• **What the exercise asks**
Output each line of the data word for word, from the first through the line that holds "has width=760, height=910.", and leave off whatever follows.

• **Data excerpts**

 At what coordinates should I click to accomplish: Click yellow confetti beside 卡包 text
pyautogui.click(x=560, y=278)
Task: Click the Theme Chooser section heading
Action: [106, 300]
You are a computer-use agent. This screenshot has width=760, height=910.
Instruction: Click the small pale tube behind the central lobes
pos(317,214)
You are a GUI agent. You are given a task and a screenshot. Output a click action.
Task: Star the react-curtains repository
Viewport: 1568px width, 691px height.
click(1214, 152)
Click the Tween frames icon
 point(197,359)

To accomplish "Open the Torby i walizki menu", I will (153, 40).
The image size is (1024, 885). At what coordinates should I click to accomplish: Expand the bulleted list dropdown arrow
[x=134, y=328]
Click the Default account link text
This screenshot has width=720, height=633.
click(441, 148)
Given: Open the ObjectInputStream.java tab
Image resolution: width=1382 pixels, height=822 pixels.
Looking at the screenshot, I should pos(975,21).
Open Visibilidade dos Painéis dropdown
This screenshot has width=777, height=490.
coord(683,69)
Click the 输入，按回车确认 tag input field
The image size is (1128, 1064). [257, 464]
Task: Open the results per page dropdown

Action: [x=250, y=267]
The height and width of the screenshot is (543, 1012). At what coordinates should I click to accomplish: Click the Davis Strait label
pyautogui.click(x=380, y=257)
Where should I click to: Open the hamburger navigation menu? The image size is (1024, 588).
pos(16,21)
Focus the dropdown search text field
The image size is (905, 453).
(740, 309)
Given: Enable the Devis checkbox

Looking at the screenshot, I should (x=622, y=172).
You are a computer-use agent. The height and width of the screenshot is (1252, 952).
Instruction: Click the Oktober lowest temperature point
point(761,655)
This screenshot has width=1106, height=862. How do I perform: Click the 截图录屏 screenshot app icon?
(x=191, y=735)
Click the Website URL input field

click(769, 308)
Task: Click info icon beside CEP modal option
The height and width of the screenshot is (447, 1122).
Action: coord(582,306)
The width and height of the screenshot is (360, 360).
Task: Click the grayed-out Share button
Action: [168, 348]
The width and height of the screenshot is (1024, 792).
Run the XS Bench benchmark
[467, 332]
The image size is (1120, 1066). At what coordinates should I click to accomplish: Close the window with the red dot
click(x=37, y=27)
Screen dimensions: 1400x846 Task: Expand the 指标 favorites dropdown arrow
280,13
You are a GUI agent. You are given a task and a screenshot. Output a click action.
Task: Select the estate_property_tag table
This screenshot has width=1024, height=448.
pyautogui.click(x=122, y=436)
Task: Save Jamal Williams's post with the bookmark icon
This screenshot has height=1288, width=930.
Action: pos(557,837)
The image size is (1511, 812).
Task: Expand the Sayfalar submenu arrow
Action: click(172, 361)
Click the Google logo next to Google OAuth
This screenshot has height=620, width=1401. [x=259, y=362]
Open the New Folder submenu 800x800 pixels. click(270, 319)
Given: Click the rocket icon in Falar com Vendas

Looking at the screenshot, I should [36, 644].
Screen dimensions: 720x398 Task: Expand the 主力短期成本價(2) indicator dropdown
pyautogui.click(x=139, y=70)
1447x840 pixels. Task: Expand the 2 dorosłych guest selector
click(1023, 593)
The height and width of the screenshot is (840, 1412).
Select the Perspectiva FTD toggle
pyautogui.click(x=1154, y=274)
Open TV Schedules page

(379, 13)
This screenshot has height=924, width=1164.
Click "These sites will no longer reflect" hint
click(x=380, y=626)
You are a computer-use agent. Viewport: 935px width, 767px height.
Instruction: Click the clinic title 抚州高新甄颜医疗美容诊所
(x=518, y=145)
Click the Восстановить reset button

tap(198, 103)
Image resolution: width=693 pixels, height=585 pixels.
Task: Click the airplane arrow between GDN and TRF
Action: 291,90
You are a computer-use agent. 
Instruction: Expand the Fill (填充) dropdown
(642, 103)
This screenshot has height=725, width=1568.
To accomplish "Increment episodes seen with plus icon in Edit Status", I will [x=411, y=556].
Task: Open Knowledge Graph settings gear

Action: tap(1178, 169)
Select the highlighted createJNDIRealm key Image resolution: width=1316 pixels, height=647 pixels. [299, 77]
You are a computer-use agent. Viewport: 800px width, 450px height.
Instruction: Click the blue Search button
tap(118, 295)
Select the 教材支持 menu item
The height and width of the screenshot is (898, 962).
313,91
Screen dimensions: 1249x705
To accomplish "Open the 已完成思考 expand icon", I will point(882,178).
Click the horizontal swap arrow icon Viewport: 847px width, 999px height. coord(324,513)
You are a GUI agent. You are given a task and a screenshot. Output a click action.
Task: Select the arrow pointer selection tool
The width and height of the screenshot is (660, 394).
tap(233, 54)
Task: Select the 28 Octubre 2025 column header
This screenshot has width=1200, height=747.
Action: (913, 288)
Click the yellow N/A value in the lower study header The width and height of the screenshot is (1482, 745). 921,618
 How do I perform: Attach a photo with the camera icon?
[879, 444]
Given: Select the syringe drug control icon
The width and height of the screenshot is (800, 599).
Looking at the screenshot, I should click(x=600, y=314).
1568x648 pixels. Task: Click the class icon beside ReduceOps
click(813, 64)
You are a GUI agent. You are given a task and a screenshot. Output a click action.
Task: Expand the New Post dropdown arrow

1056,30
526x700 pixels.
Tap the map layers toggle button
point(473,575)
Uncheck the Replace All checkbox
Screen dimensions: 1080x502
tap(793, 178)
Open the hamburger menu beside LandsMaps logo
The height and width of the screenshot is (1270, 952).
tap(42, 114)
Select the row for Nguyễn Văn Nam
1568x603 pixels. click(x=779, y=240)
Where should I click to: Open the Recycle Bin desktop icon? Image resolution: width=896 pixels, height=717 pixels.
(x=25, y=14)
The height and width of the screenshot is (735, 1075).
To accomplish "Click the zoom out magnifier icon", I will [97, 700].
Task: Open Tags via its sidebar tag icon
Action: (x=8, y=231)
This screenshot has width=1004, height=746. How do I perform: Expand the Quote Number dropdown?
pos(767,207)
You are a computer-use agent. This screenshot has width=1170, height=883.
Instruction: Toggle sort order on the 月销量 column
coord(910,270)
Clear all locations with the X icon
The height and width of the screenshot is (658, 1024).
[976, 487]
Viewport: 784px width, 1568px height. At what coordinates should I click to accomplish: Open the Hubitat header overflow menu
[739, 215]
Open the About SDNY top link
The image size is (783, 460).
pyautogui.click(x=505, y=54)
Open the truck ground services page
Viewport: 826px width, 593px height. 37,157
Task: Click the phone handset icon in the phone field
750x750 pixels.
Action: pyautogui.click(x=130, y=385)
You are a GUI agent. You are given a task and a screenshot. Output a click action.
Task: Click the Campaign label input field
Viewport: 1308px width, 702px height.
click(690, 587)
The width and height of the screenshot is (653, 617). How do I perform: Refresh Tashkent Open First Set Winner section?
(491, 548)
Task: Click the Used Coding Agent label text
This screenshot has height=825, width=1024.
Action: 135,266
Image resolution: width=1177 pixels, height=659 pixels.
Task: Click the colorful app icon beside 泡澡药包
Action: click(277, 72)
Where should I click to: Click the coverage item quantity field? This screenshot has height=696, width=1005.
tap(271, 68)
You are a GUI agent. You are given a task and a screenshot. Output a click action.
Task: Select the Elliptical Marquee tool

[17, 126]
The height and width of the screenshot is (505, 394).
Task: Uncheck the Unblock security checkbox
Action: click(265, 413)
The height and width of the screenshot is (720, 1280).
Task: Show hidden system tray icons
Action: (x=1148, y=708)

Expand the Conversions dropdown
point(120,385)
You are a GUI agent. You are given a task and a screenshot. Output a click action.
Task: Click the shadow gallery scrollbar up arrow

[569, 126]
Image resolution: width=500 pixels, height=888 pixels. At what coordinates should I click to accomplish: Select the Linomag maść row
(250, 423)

• **Task answer**
 At what coordinates should I click to accomplish: Click yellow confetti beside 卡包 text
pyautogui.click(x=560, y=278)
Task: Click the Theme Chooser section heading
Action: [106, 300]
You are a computer-use agent. This screenshot has width=760, height=910.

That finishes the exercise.